No, you don't have right ventricular hypertrophy, that is ruled out on your echocardiogram.
As I can see from your ECG your heart rate was quite high (a bit nervous before the echocardiogram i guess?). With higher heartrate it's normal for your heart axis (the R axis) to turn a bit towards right (normal interval is 0-90 degrees), possibly caused by the electrical system in right ventricle to be more active, not sure about this, though. The ECG machine interprets this as an enlarged right ventricle.
Your echo seems fine, too. Hyperactive left ventricle means that your left ventricle (the one side of your heart that pumps oxygenated blood to your body) is supposed to pump 50-70% of its blood out each heartbeat, and in your case it's either 70% or a little higher.
This is actually the opposite of heart failure. From what I know, it's low ventricle output that is dangerous and not high. Within limits, of course.
Did the doctor make a big point out of this?
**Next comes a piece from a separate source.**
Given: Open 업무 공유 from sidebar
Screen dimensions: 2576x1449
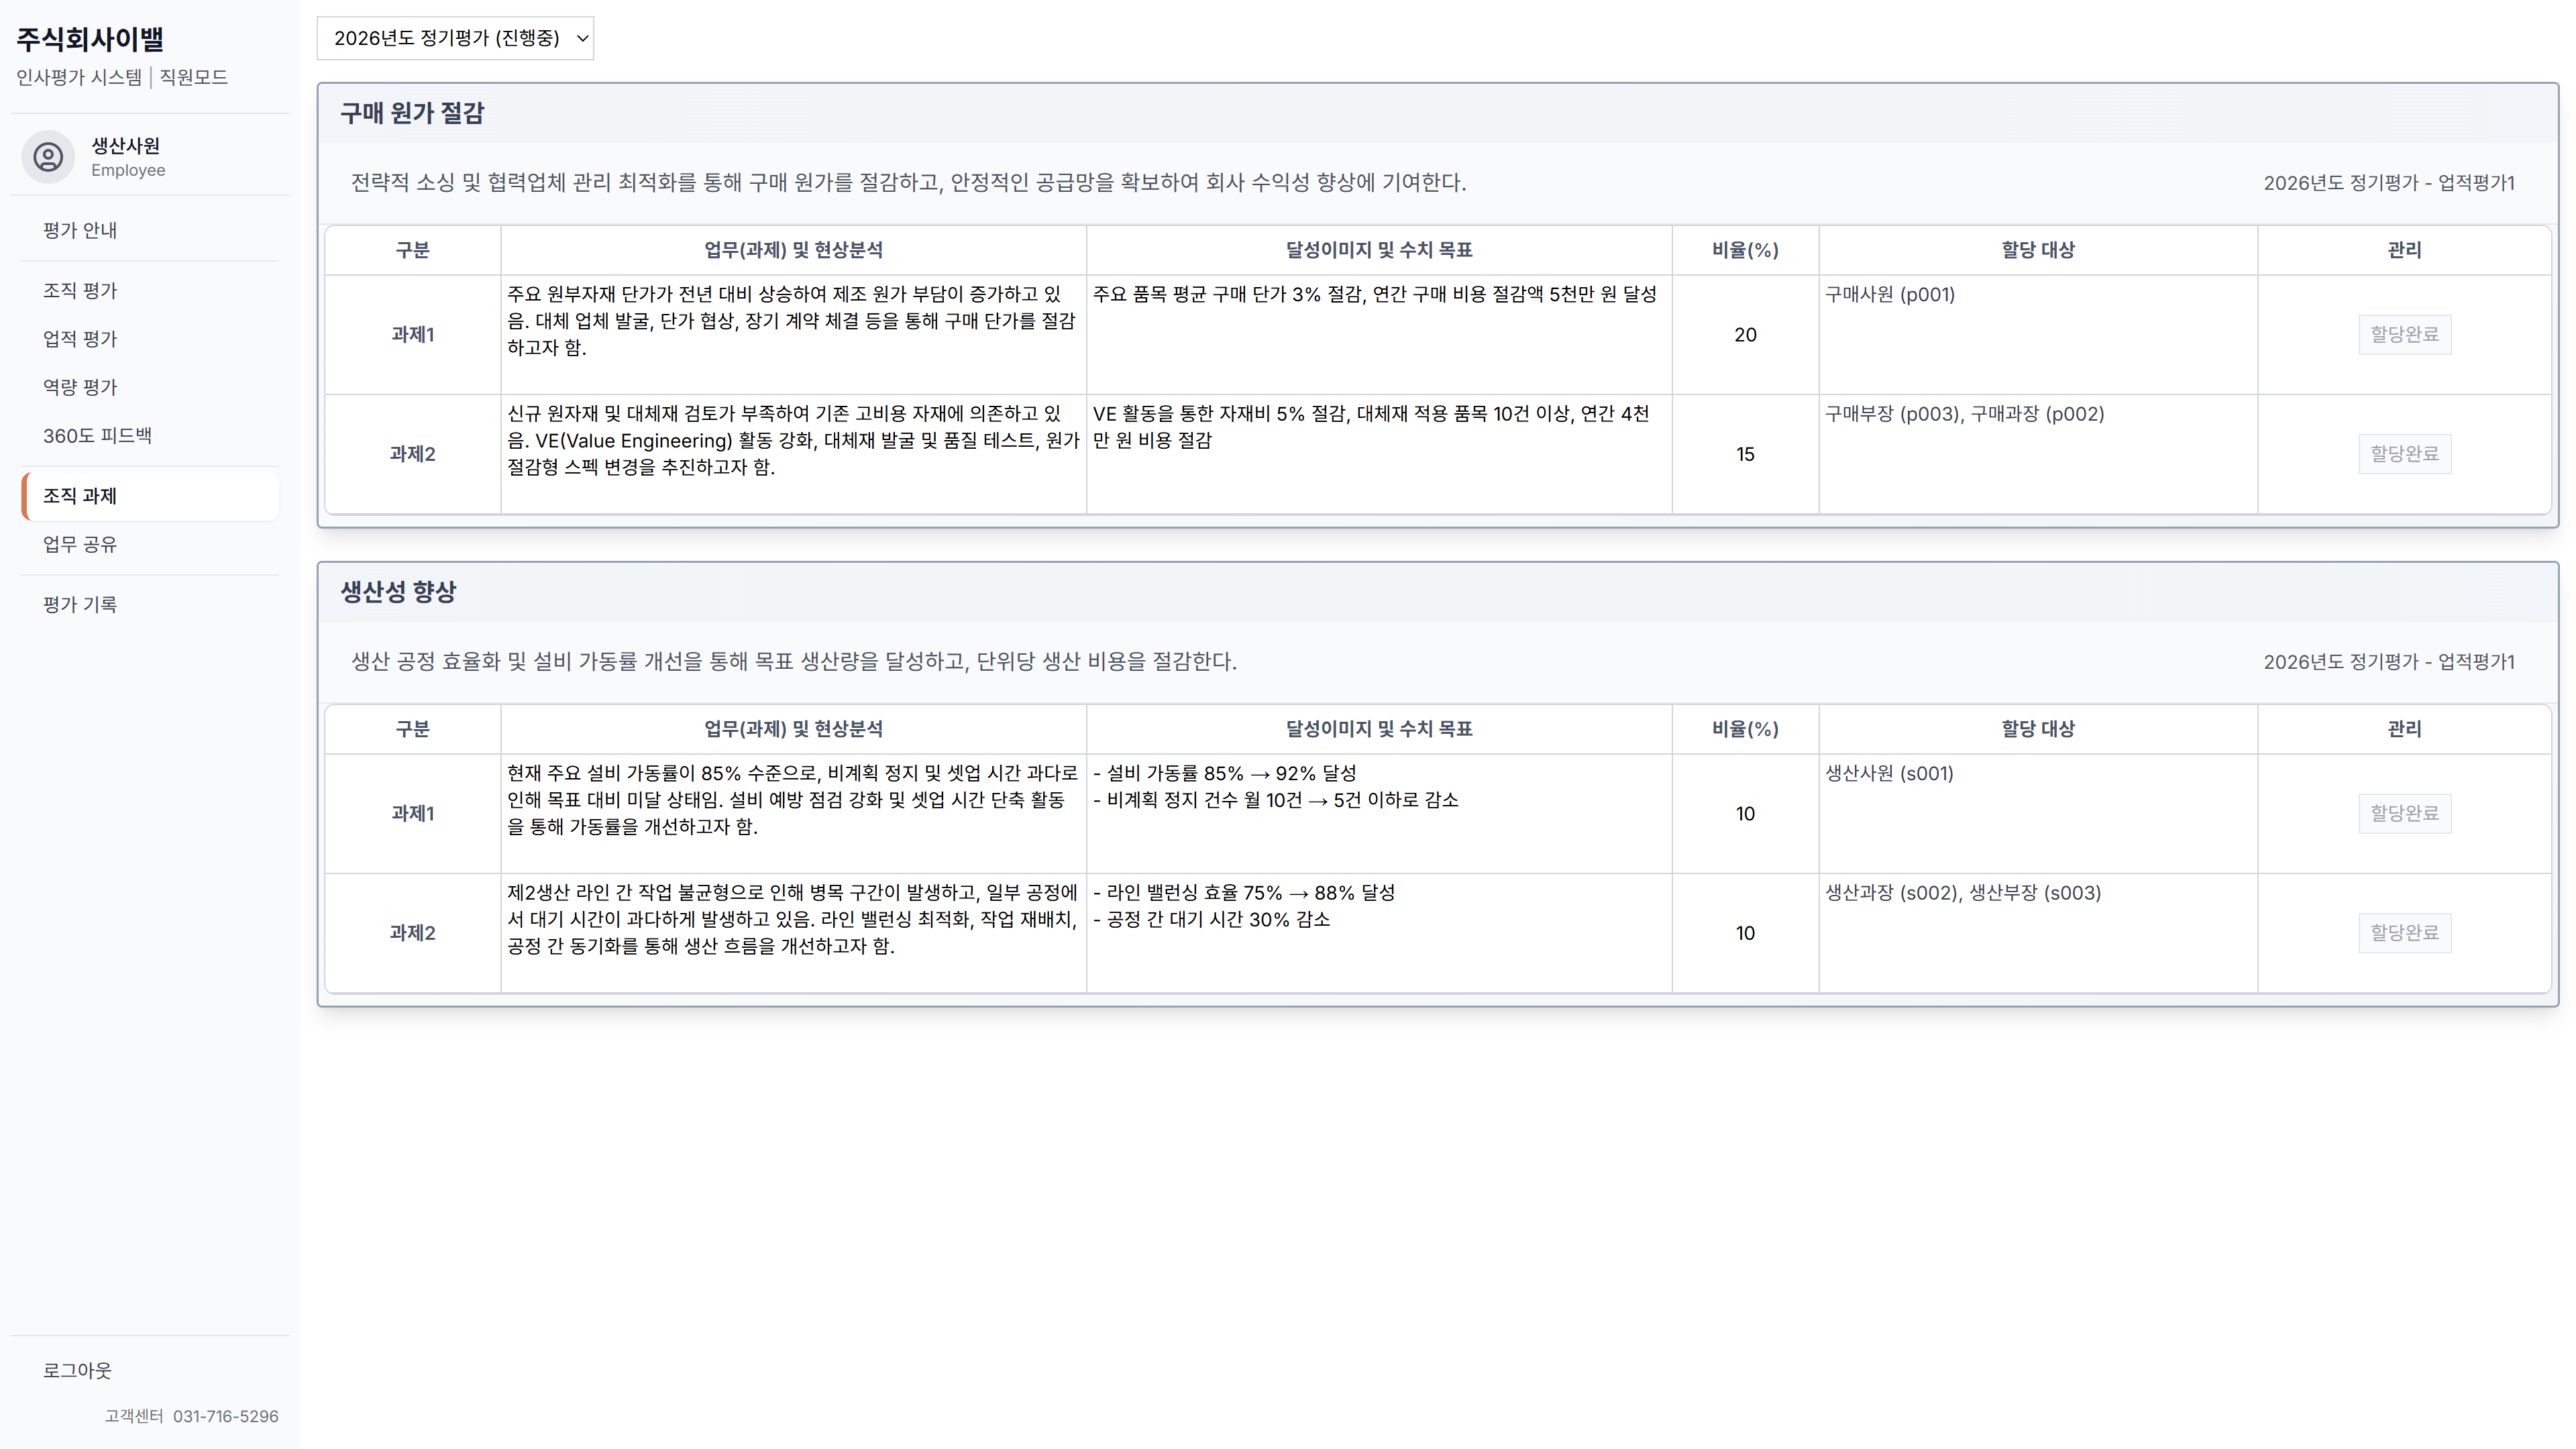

If not, I seriously doubt this is dangerous, especially since your left ventricle dimentions were fine, without any hypertrophy.
PS: If you want to ask a doctor, you must use the expert forum.
Are you referring to the "possible RIGHT ventricular HYPERTROPHY"? That means the right ventricle meets certain criteria for hypertrophy on an EKG, which means enlargement. You mentioned left, I don't see that in your tests or is it a typo?
The only way I can think of to confirm if your right ventricle is in fact enlarged would be with an echo.